§ Direction a
From the text on animals and reason, copy the part that begins at the words "Alexander continued to" and stops after the words "a contemplative way.".

Animals were Fundamentally the Same as Humans

Not much is revealed about Alexander in the Newmyer text, other than that he was the nephew of Philo of Alexandria, and that he gave lectures.[18]  One of Philo’s works, called On Animals, was the record of a lecture given by Alexander and the subsequent rebuttal by Philo himself.  In it, Alexander maintains that animals must have a degree of reason like unto humans in order to be able to make the choices and decisions that they do.  Alexander maintains the stance that animals contain to a degree both the logos endiathetos (inner reason) and the logos prophorikos (uttered reason).[19]  Alexander refuted the Stoic[20] doctrine of animals being without the hegemonikon[21] with his claims that animals have both types of reason to some degree.  Continuing to refute these beliefs, Alexander used the examples of ants, bees, and birds to show that animals have to have reason, as otherwise they would not be able to build the houses that they do.[22] 

Alexander continued to show that animals have reason and are like humans by displaying the fact that they have vices, the same as humans.  “It is obvious that not only men but also various other animals have inherited the faculty of reason.  Furthermore it is believed that they possess both virtues and vices.”[23]  Alexander felt that this line of reasoning should be self-evident to anyone that had some amount of education or ever looked at animals in a contemplative way.

Screen grounding samples:

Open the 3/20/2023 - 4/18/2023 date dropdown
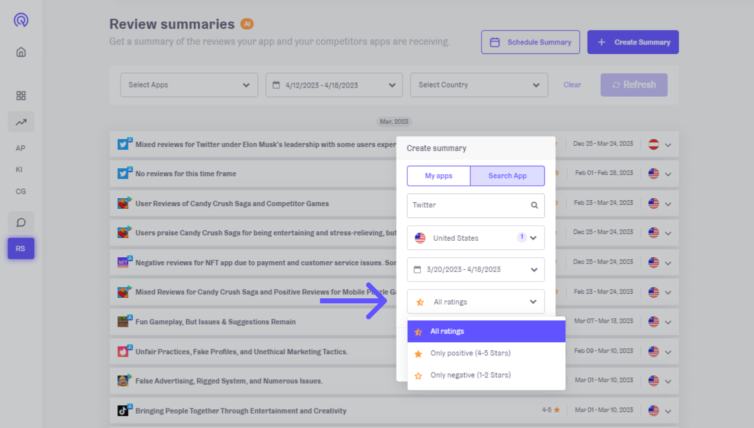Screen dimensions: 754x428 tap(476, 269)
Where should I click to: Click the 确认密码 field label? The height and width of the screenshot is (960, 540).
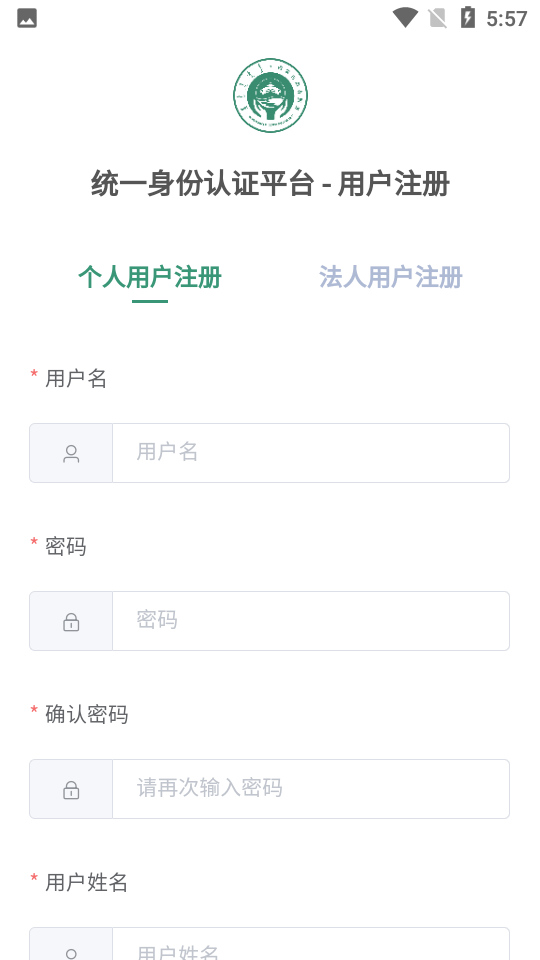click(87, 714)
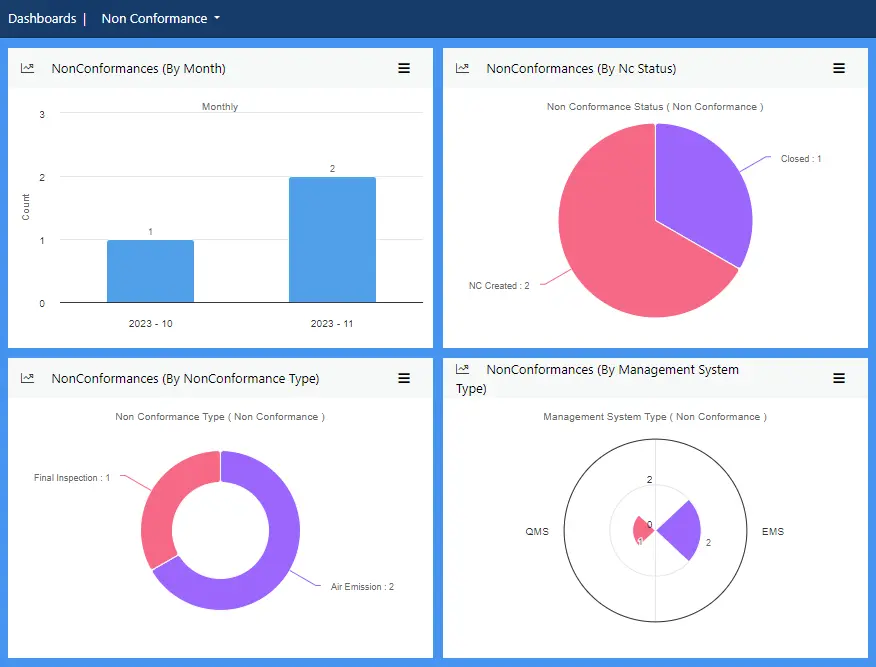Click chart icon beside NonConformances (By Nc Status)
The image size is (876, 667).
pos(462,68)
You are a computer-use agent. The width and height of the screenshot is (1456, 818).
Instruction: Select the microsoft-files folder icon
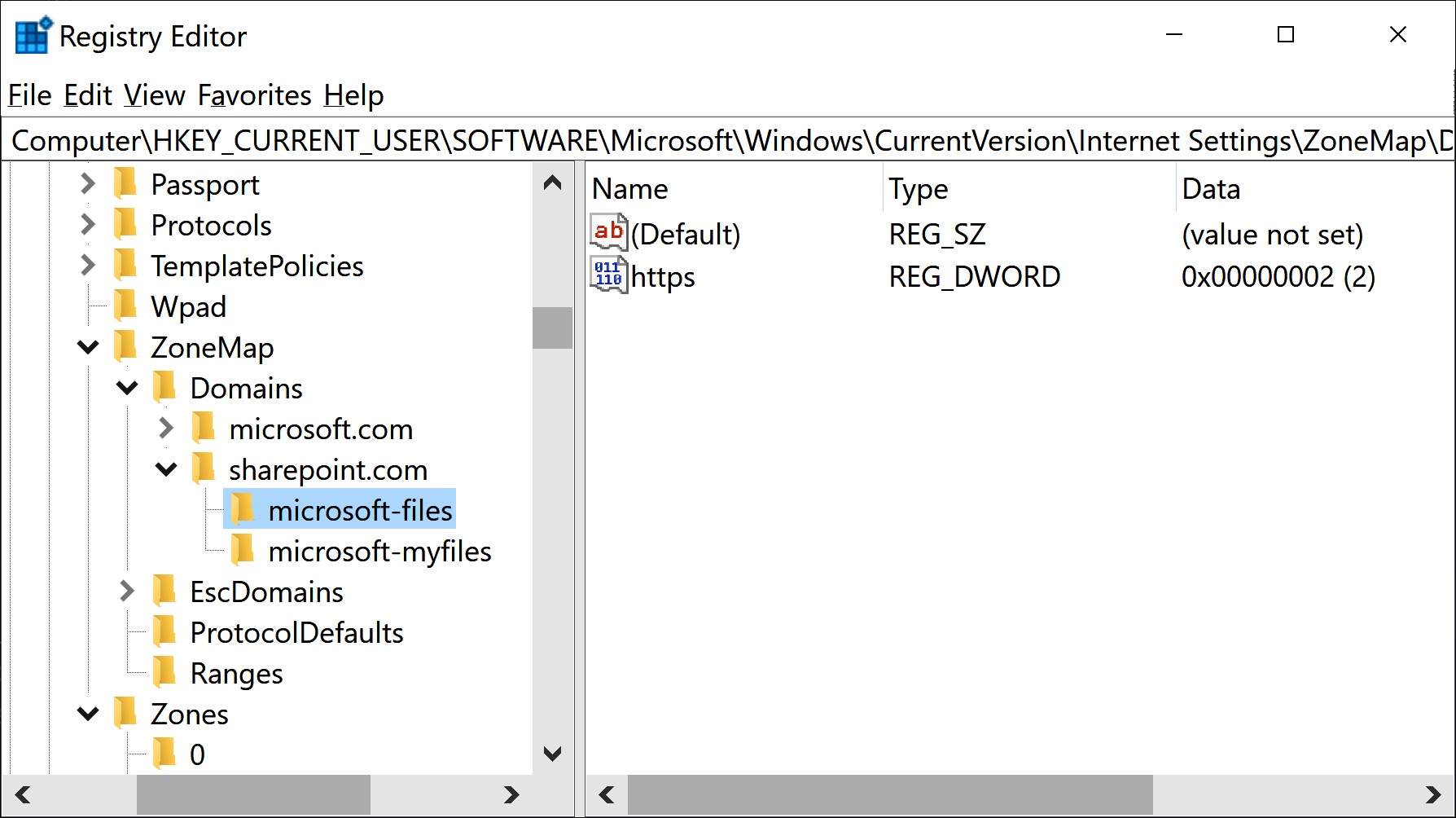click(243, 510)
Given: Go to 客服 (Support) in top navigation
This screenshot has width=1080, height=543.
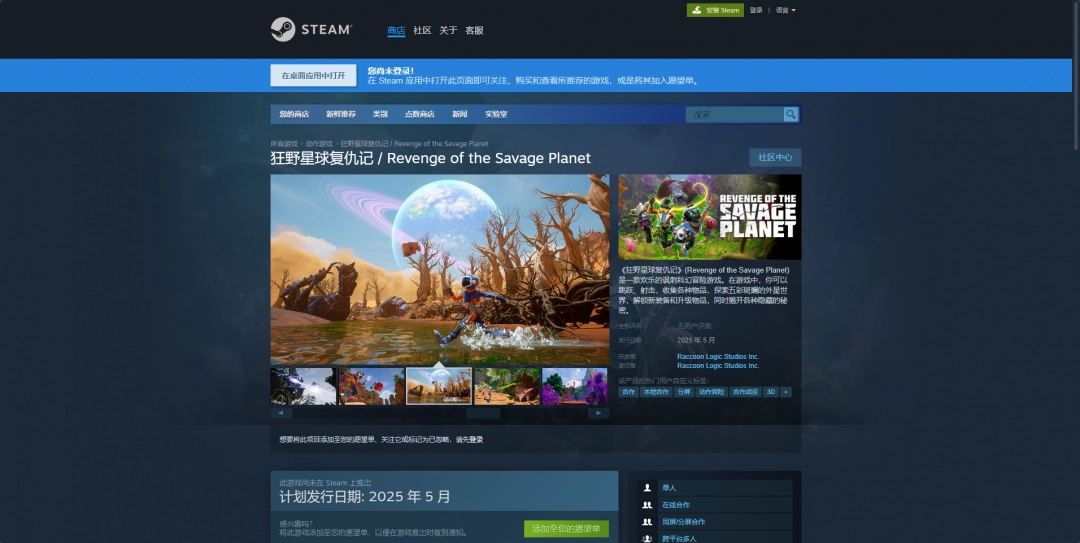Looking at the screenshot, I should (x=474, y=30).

§ Direction b
Repeat the records word for word, beginning at the first line of the records and stopping after the line that has "pos(462,68)". Leave the pictures out.

§ Worked answer a
Alexander continued to show that animals have reason and are like humans by displaying the fact that they have vices, the same as humans.  “It is obvious that not only men but also various other animals have inherited the faculty of reason.  Furthermore it is believed that they possess both virtues and vices.”[23]  Alexander felt that this line of reasoning should be self-evident to anyone that had some amount of education or ever looked at animals in a contemplative way.

§ Worked answer b
Open the 3/20/2023 - 4/18/2023 date dropdown
Screen dimensions: 754x428 tap(476, 269)
Where should I click to: Click the 确认密码 field label? The height and width of the screenshot is (960, 540).
click(87, 714)
Click chart icon beside NonConformances (By Nc Status)
The image size is (876, 667).
pos(462,68)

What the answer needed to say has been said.